Thursday, June 17, 2010

A night or two in St. George, Utah

Shucks! I missed posting last Sunday morning, but there was not a thing I could do about it. I don't have a lap top, I-phone, or other thing-a-ma-jig that would post something from out of town. I had a little trip to take to a family reunion in a small town in Utah over the weekend and was ensconced in Motel Helluva Night in St. George for two nights. The accommodations were all right, but it was the noisest damn place I've been to for awhile and didn't get much sleep.

Friday night wasn't too bad, just noisy kids staying up late and running up and down the sidewalk outside the rooms and laughing and yelling and carrying on. And you add that to a fish sandwich made of the oldest fish in the world and half a banana split with chocolate ice cream and whipping cream and a few nuts and whatever else they put on it, the night was restless to say the least. I know it was the oldest fish ever, since nobody knew what kind it was.

It was colder than Hades in the small town with wind and rain, and snow up in the mountains, but the turnout was fair and everyone was stuffing chicken and baked beans and potato salad and talking a mile a minute. I think they were talking or their teeth were chattering from the cold and the wind blowing threw the ears causing a whistling sound as it exited the other side. My cousin showed up in a t-shirt and said the weather didn't bother him since he used to work in a turkey plant where the temperature was alway kept below 40 degrees. Lucky feller that day! I couldn't find a big enough coat to keep the cold out of my bones and only ate one chicken leg, some beans, potato salad, fresh cherries, grapes, potato chips, cookies, etc., to fight off the chilly wind.

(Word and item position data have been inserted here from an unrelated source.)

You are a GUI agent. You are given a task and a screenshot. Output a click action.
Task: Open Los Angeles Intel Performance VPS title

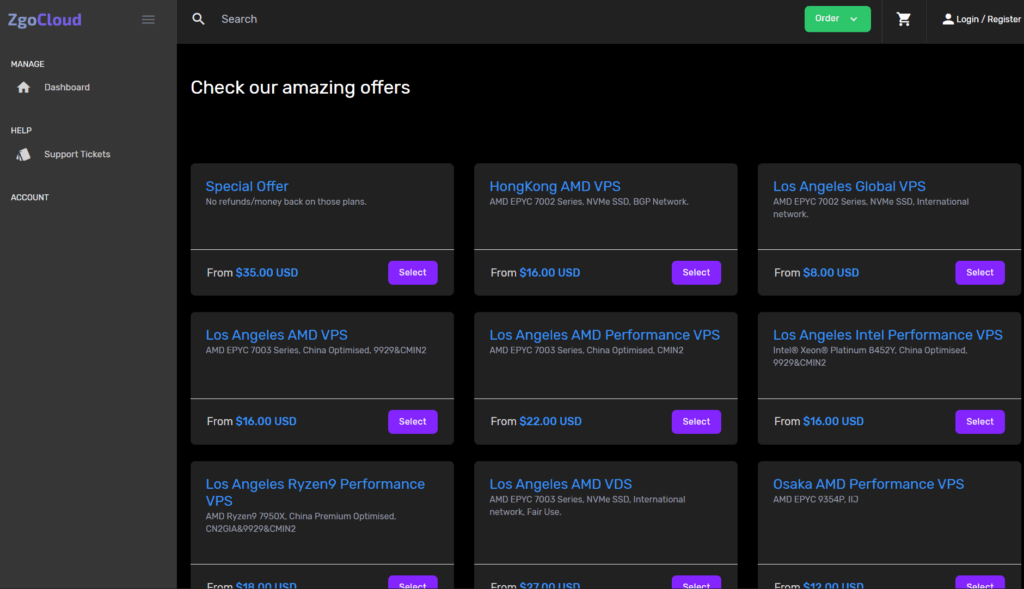(887, 335)
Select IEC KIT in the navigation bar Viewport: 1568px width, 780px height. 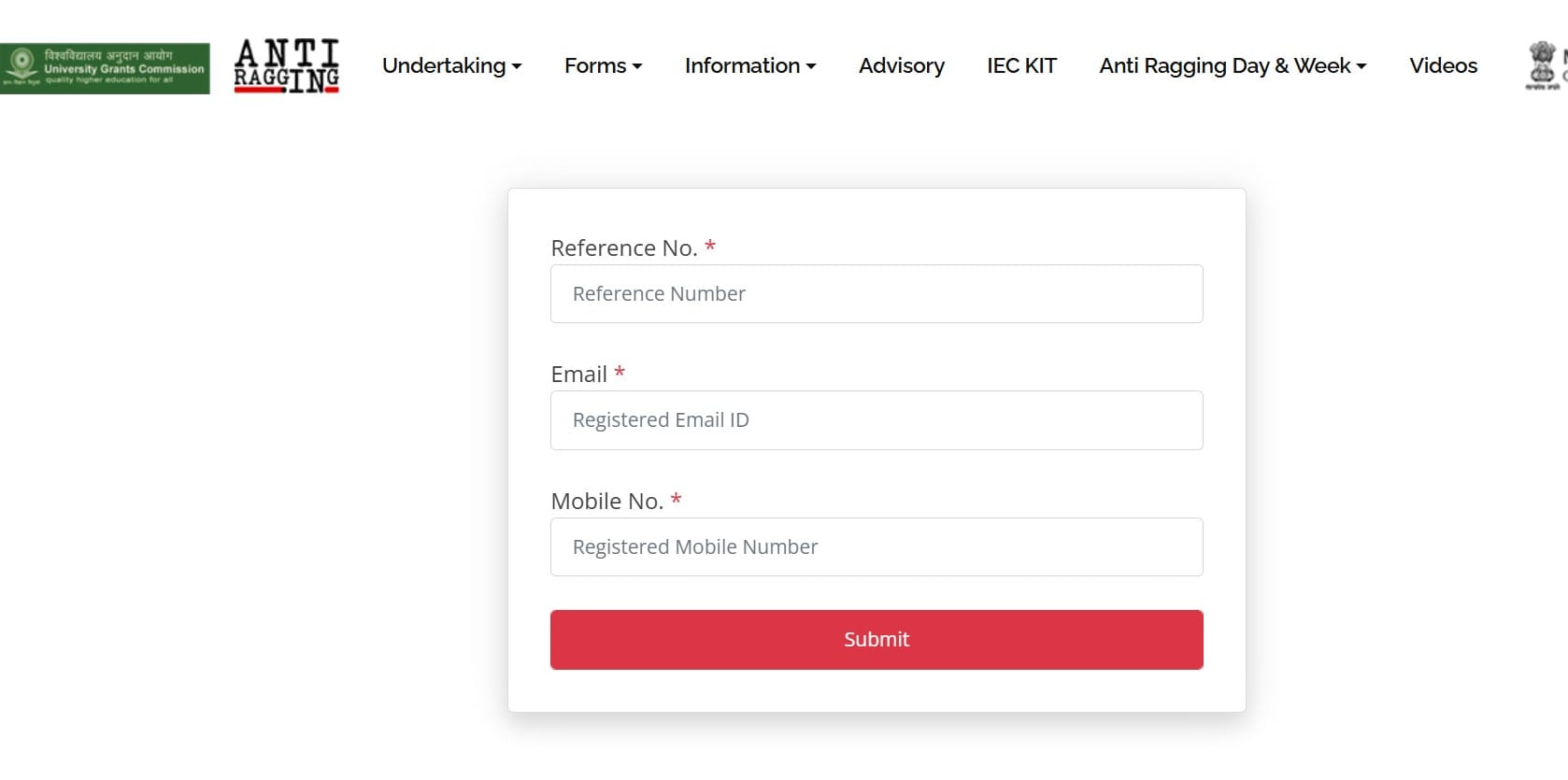pos(1021,65)
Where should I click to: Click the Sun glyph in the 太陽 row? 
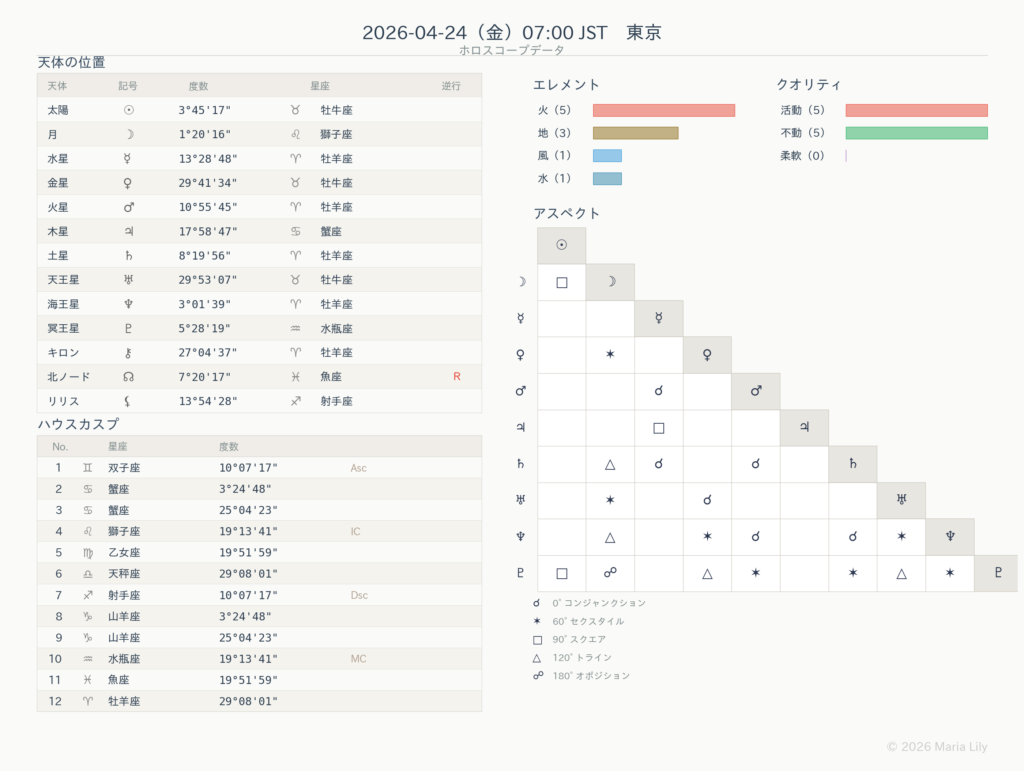click(x=128, y=110)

Saturday night at Motel Helluva Night was a riot, trying to sleep. I was aroused around 11:30 P.M. by someone pounding on a door across the courtyard parking lot and yelling like he was madder'n a grizzly bear with cubs. Bang-bang-bang-bang-bang, Fauna! Fauna! Fauna! Let me in! (it sound like he was yelling). Rat-atat-tat rat-a-tat-tat on the door again and again and Fauna! Fauna! Let me in! Bang-bang-bang-a-bang-bang! More knocking, and it went on for about forty-five minutes or so before the guy passed out or something. And the damn telephone in the room didn't work (classy joint, huh) so I couldn't call anybody, and of course I couldn't get back to sleep for a long time. And it didn't help any that I pigged out at the Olive Garden before tumbling into bed with a package of Tums. I wonder if Fauna had a boyfriend or someone else in the room that the guy was so mad about. Hmm-m, that would make a good story if only I had time to write it.

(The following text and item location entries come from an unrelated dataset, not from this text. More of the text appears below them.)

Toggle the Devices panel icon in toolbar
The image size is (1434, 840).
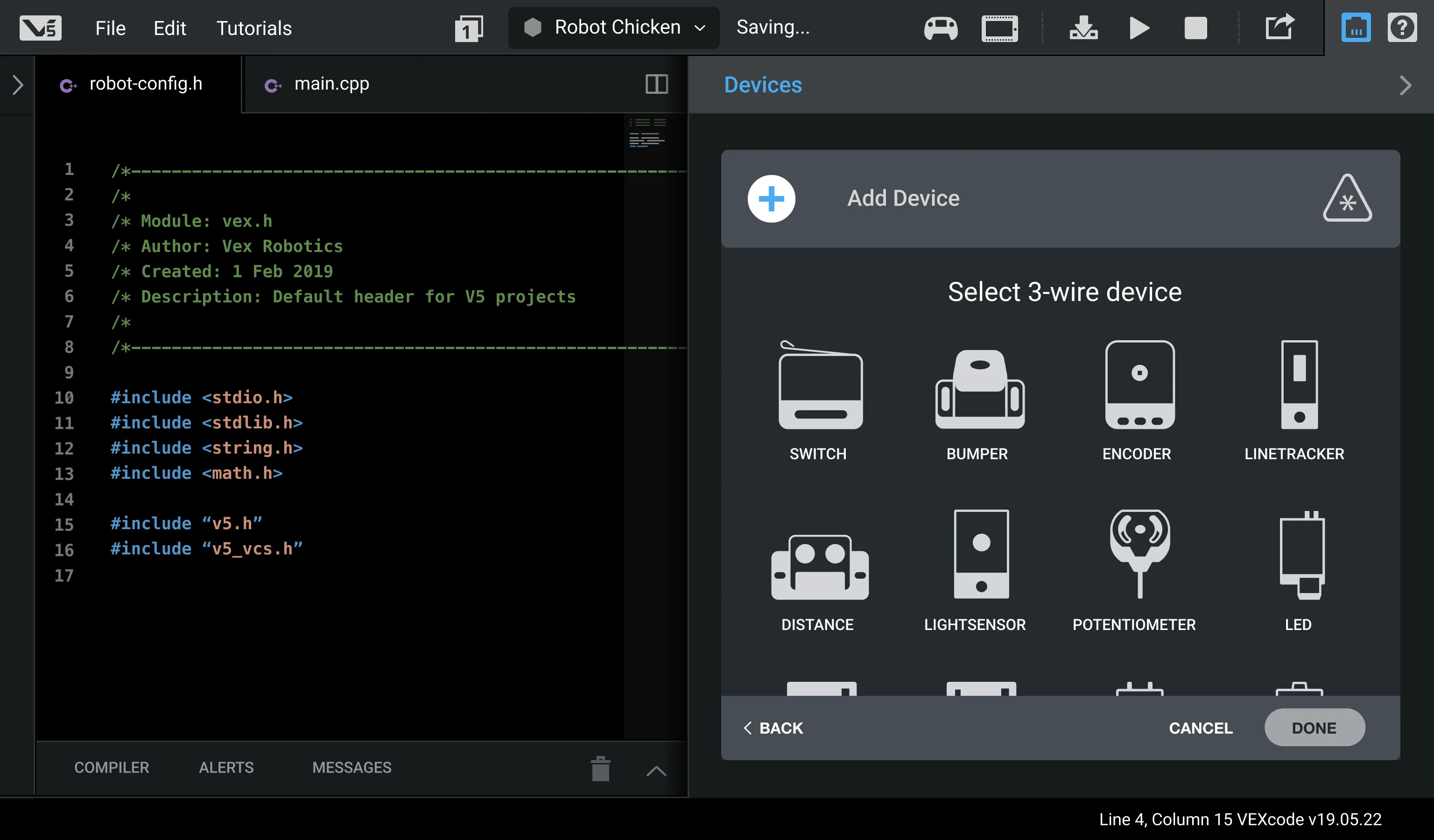coord(1356,28)
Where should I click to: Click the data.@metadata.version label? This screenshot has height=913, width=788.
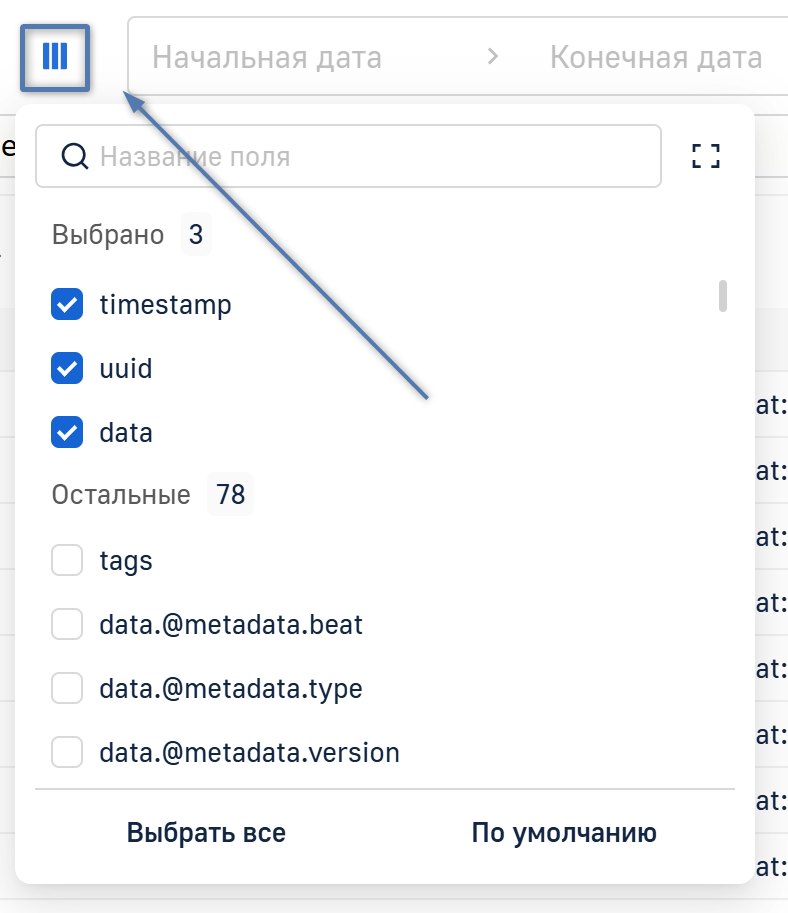point(249,752)
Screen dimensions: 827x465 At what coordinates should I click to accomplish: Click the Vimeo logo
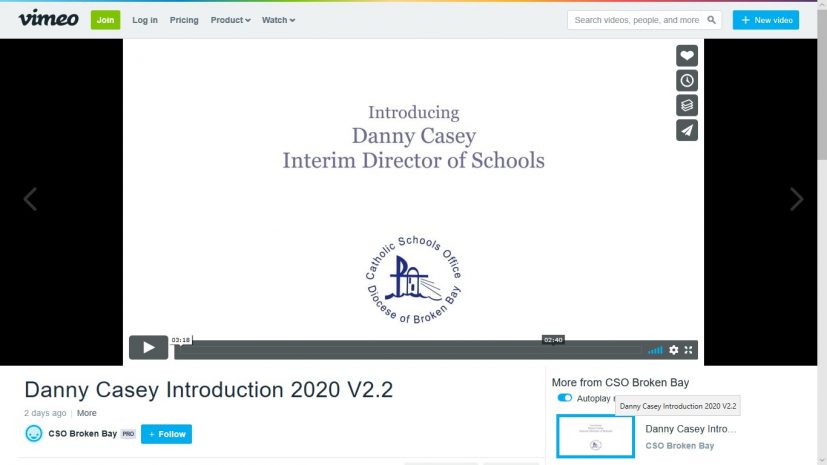pyautogui.click(x=48, y=18)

Anyway, my brother-in-law said the reunion was a big success and he enjoyed it more than any he had been to, and I agreed with him, amost, if I hadn't a had to drive 400 miles on Sunday. I gave away three or four copies of The Stranger from the Valley and told everybody there that they could buy my next book that would be coming out in a month or two from Amazon. com, etc., and to please do so, they will enjoy The Upamona Gold Claim Wrangle. 


  1. It's a good thing you can smile at the experience now, Oscar. A fish sandwich made of the oldest fish in the world? Yeuk!